*** Opening of Supplied records ***

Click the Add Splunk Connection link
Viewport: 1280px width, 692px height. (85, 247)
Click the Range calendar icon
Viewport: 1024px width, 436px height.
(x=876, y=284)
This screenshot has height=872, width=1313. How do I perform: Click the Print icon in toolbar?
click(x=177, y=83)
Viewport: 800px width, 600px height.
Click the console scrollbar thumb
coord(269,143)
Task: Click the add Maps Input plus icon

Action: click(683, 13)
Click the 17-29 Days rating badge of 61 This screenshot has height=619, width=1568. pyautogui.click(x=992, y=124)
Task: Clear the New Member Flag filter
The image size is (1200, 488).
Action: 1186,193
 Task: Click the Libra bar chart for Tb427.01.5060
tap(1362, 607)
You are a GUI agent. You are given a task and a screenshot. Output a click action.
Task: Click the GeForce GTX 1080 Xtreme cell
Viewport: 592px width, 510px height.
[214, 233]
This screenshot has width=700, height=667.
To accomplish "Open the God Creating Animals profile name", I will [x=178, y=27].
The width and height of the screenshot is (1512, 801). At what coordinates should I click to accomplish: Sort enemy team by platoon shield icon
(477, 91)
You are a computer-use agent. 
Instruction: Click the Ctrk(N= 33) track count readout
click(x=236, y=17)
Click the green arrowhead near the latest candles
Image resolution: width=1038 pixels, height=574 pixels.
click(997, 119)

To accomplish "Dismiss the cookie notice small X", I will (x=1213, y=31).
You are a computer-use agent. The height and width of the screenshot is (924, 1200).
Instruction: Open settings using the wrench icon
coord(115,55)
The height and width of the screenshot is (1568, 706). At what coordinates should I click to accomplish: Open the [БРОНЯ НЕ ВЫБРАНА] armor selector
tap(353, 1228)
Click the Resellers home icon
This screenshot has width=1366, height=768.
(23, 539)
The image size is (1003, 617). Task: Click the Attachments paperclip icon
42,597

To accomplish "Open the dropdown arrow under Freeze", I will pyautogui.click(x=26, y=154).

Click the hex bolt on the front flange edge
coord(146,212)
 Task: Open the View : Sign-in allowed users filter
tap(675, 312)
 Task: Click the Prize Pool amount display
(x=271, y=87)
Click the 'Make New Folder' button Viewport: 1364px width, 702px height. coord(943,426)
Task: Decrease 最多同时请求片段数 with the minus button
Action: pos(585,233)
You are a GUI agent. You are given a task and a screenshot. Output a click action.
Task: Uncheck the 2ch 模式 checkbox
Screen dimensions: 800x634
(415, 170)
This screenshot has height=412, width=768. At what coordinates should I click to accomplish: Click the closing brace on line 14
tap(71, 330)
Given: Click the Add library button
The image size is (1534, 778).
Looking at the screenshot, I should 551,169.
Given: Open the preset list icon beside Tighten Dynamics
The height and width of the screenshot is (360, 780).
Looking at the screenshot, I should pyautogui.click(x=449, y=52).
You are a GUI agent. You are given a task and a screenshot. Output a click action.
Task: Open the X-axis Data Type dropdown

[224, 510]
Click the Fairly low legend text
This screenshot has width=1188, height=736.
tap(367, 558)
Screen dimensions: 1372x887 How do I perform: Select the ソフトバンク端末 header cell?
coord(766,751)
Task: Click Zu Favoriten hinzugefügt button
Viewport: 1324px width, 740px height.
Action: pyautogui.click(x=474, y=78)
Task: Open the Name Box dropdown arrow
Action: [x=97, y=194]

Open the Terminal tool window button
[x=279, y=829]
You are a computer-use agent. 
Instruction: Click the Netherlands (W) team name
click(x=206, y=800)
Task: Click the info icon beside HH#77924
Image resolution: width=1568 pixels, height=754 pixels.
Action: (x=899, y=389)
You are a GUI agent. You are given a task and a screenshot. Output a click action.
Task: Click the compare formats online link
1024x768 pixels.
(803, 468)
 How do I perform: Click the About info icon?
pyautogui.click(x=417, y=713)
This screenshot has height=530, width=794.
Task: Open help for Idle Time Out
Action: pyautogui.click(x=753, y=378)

*** Close of Supplied records ***

The problem |
Your reply should contain every record, unchanged and complete.

Response to this exercise |
Click the Add Splunk Connection link
Viewport: 1280px width, 692px height. (85, 247)
Click the Range calendar icon
Viewport: 1024px width, 436px height.
(x=876, y=284)
This screenshot has height=872, width=1313. How do I perform: Click the Print icon in toolbar?
click(x=177, y=83)
Viewport: 800px width, 600px height.
Click the console scrollbar thumb
coord(269,143)
Task: Click the add Maps Input plus icon

Action: click(683, 13)
Click the 17-29 Days rating badge of 61 This screenshot has height=619, width=1568. pyautogui.click(x=992, y=124)
Task: Clear the New Member Flag filter
The image size is (1200, 488).
Action: 1186,193
 Task: Click the Libra bar chart for Tb427.01.5060
tap(1362, 607)
You are a GUI agent. You are given a task and a screenshot. Output a click action.
Task: Click the GeForce GTX 1080 Xtreme cell
Viewport: 592px width, 510px height.
[214, 233]
This screenshot has width=700, height=667.
To accomplish "Open the God Creating Animals profile name", I will [x=178, y=27].
The width and height of the screenshot is (1512, 801). At what coordinates should I click to accomplish: Sort enemy team by platoon shield icon
(477, 91)
You are a computer-use agent. 
Instruction: Click the Ctrk(N= 33) track count readout
click(x=236, y=17)
Click the green arrowhead near the latest candles
Image resolution: width=1038 pixels, height=574 pixels.
click(997, 119)

To accomplish "Dismiss the cookie notice small X", I will (x=1213, y=31).
You are a computer-use agent. The height and width of the screenshot is (924, 1200).
Instruction: Open settings using the wrench icon
coord(115,55)
The height and width of the screenshot is (1568, 706). At what coordinates should I click to accomplish: Open the [БРОНЯ НЕ ВЫБРАНА] armor selector
tap(353, 1228)
Click the Resellers home icon
This screenshot has width=1366, height=768.
(23, 539)
The image size is (1003, 617). Task: Click the Attachments paperclip icon
42,597

To accomplish "Open the dropdown arrow under Freeze", I will pyautogui.click(x=26, y=154).

Click the hex bolt on the front flange edge
coord(146,212)
 Task: Open the View : Sign-in allowed users filter
tap(675, 312)
 Task: Click the Prize Pool amount display
(x=271, y=87)
Click the 'Make New Folder' button Viewport: 1364px width, 702px height. coord(943,426)
Task: Decrease 最多同时请求片段数 with the minus button
Action: pos(585,233)
You are a GUI agent. You are given a task and a screenshot. Output a click action.
Task: Uncheck the 2ch 模式 checkbox
Screen dimensions: 800x634
(415, 170)
This screenshot has height=412, width=768. At what coordinates should I click to accomplish: Click the closing brace on line 14
tap(71, 330)
Given: Click the Add library button
The image size is (1534, 778).
Looking at the screenshot, I should 551,169.
Given: Open the preset list icon beside Tighten Dynamics
The height and width of the screenshot is (360, 780).
Looking at the screenshot, I should pyautogui.click(x=449, y=52).
You are a GUI agent. You are given a task and a screenshot. Output a click action.
Task: Open the X-axis Data Type dropdown

[224, 510]
Click the Fairly low legend text
This screenshot has width=1188, height=736.
tap(367, 558)
Screen dimensions: 1372x887 How do I perform: Select the ソフトバンク端末 header cell?
coord(766,751)
Task: Click Zu Favoriten hinzugefügt button
Viewport: 1324px width, 740px height.
Action: pyautogui.click(x=474, y=78)
Task: Open the Name Box dropdown arrow
Action: [x=97, y=194]

Open the Terminal tool window button
[x=279, y=829]
You are a computer-use agent. 
Instruction: Click the Netherlands (W) team name
click(x=206, y=800)
Task: Click the info icon beside HH#77924
Image resolution: width=1568 pixels, height=754 pixels.
Action: (x=899, y=389)
You are a GUI agent. You are given a task and a screenshot. Output a click action.
Task: Click the compare formats online link
1024x768 pixels.
(803, 468)
 How do I perform: Click the About info icon?
pyautogui.click(x=417, y=713)
This screenshot has height=530, width=794.
Task: Open help for Idle Time Out
Action: pyautogui.click(x=753, y=378)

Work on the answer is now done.